EXERCISE PROMPT:
Find the word "named" in the material below and gather every line that contains it.

══ RECORDED DATA

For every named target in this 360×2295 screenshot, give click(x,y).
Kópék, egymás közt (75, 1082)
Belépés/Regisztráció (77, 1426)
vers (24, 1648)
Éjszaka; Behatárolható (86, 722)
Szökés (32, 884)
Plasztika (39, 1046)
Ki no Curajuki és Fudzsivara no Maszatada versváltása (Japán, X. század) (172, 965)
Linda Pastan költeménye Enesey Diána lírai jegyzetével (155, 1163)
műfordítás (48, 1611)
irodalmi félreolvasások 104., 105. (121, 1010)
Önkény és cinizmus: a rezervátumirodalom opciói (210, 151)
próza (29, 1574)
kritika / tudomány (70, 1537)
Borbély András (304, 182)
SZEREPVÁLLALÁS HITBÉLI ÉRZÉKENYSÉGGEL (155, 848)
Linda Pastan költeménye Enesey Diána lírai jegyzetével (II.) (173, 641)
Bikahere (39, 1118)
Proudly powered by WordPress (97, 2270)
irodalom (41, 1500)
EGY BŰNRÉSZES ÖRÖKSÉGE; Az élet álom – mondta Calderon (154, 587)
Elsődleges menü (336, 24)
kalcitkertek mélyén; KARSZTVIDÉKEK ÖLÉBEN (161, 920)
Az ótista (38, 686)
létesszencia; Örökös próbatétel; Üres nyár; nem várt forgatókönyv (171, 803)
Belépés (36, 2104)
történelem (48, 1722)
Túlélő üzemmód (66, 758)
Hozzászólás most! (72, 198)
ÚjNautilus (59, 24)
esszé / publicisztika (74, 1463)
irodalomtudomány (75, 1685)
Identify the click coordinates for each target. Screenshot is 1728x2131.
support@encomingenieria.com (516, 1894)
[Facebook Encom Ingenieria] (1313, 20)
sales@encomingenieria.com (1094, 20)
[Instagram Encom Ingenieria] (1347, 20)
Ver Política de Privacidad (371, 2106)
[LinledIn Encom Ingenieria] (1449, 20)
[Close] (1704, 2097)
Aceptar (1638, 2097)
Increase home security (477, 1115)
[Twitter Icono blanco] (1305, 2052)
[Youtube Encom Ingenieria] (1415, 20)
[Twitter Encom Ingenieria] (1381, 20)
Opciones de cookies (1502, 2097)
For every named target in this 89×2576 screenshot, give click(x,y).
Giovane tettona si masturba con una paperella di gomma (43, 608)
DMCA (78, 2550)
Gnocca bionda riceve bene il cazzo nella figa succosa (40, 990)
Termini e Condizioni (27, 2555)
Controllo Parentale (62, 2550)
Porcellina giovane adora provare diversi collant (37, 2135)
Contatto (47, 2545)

════

REPLY:
For every named target in this 360×2295 screenshot, give click(x,y).
For every named target in this 89×2576 screenshot, give click(x,y).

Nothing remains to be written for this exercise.